Exercise directions: Pull out every line below that holds the word "title".

Stored records:
+-------+

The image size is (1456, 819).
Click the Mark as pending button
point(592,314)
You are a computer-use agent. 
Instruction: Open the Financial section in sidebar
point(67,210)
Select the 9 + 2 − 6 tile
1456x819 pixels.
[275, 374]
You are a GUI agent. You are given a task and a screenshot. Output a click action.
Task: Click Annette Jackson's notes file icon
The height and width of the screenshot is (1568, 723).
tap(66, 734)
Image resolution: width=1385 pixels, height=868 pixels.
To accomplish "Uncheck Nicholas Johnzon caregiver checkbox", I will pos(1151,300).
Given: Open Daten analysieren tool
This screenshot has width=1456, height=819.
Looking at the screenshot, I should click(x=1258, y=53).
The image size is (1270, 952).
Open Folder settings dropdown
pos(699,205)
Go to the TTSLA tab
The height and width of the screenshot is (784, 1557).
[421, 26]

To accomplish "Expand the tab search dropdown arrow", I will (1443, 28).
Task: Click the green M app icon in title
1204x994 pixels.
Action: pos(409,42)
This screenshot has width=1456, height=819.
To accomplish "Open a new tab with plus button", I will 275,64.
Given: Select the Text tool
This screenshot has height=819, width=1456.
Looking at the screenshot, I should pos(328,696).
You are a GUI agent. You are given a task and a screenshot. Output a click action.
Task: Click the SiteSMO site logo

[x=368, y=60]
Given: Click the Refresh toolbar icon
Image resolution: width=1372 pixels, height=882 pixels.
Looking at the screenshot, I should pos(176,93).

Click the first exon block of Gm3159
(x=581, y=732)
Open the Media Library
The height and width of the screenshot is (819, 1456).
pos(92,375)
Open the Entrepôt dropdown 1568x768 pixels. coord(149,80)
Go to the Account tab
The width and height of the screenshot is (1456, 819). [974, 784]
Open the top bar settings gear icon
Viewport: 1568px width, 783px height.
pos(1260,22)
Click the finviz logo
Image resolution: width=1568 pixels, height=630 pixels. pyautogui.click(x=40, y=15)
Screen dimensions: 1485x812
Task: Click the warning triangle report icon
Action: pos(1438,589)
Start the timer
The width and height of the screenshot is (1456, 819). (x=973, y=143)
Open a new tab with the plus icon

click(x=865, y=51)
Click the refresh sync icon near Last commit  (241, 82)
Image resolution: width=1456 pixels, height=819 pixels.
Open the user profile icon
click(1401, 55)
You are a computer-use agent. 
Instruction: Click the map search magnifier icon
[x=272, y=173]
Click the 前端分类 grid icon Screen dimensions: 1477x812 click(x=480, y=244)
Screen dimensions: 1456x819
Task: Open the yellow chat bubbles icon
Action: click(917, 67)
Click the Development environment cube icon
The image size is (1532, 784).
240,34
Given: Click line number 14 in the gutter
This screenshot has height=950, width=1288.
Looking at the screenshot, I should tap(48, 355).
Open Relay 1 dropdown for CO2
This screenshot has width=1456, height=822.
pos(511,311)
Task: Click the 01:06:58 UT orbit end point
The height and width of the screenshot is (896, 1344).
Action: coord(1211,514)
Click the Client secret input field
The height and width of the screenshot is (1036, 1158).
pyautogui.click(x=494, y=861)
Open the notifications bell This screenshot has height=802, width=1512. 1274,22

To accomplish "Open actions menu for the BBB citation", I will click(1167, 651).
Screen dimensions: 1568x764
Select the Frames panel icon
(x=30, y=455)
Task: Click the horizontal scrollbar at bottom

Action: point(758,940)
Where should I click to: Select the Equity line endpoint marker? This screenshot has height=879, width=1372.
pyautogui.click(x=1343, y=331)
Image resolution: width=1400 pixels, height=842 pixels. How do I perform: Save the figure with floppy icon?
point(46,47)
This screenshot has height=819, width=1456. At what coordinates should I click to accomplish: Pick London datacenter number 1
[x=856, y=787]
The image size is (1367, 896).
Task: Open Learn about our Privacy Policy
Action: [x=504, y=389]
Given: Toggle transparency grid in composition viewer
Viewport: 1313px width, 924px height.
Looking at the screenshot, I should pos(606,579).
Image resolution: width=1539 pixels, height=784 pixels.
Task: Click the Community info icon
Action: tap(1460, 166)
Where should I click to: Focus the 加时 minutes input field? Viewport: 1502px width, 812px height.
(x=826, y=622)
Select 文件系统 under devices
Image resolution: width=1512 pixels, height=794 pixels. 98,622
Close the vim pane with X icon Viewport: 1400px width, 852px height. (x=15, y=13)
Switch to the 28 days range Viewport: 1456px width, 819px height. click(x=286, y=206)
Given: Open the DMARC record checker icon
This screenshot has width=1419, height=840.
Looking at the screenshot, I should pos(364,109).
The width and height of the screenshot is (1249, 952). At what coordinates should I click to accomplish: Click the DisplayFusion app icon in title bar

+-------+

Response:
Task: Click the green M app icon in title
The width and height of the screenshot is (1249, 952). At what coordinates should I click to accomplish: Click the DisplayFusion app icon in title bar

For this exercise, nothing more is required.